Given I'm a digital junkster shooting a mirrorless, I've not really thought about it before but it's struck me that unless you're doing MF, there's really not much of a place identified for filmsters to gather and share.... here, and in a landscape way rather than strictly "Street". I'm not saying so much, "Why is that?" as much as I'm saying, "I'd never thought about that before". Before that is... succumbing to the other counter-trend and picking up a film camera. And yes, it's like joining the Contras... or something similarly uncool. And yet... it's a hipster thing. "As if?" "Not!" But is it easy? No... if you think buying a digital camera is confusing, try wading back into a film market where collectors are distinguishing between the "haves" and "have nots" by serial numbers, markings on the lens barrels and all sort of other details. And I'm not sure it has anything to do with shooting so much as maybe it's what they think St. Ansel or St. Henri or St. Marian shot with. Maybe that sounds familiar? Sadly, probably so. Anyway, FWIW from a aging nobody geezin' Sony shooter, I know it's not news what I do, but it did seem news that the only place here for film is in MF... and it's decidedly MF. And MF is great and should be here, and I almost went there... pulled by the siren song of the Mamiya 6. But somehow I resisted. Maybe I shouldn't have....

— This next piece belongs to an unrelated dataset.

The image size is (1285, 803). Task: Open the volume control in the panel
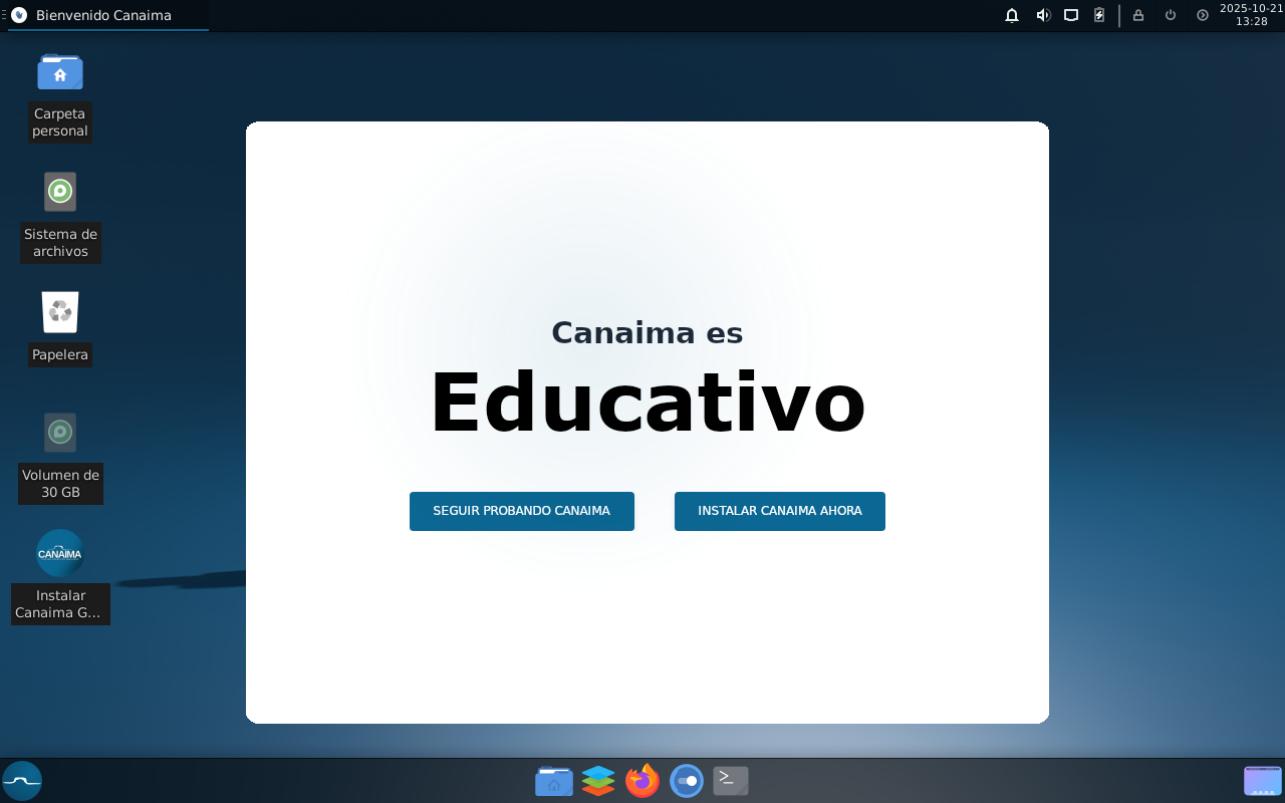coord(1043,15)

But that's all I wanted to note. There is a movement to shoot film among some of us. There's even an effort to revive ("Ferrania" and/or "Ektar") brands or extend them ("Cine Still")... and it's not quite so underground or reactionary as at least I thought. Yes, there's the Rangefinder forum and it's very useful. There's even the analog group out there, too. But what stands out as noteworthy is that a serious site like this for (mostly?) professionals (which candidly I'm decidedly "not!"), isn't lifting an eyebrow at the "Film is not dead...yet...again?" movement (or is it?). The undead are still mostly dead, but maybe we'd be better off if the Zombie cameras and freezer film weren't the only choices? or if film actually was a capable choice? Hard to say. But if like me, you like to listen to the dog that didn't bark, and that's what I think I'm hearing. And mostly it seems to be barking that something's passing by but it's not sure whether it's coming to the door or just walking down the street and more easily ignored. My dog doesn't do this...consideration of possibilities is just not his way. "I'm not barking my fool head off. Really. Everyone really is trying to break in... cant you see? Let me do my job!" But we'd sure be happier if he pondered the mailman's course before raging. So I wonder when I go to a wedding and the bride's family has hired a photographer shooting a TLR, and my own daughter whose upcoming wedding looms lets me know, "There's even some photographers out there... the hipsters... shooting film...". Yep. Yes... and as has been noted surely here as elsewhere on completely different subjects, the Society for Creative Anachronisms is constantly looking for new members. And it's relatively easy to find the members - for a while, but harder to generate the "creative" part and keep them. And just because you stand out with a TLR that looks sooooo retro doesn't make you any better (or less ridiculous) than a photographer carrying a giant DSLR with a 300mm circumference lens 'cause that's what the wedding planner told them qualified. Yes, our wedding planner actually suggested, "The good ones are distinguished by how much time they spend in post processing." Really? WOW!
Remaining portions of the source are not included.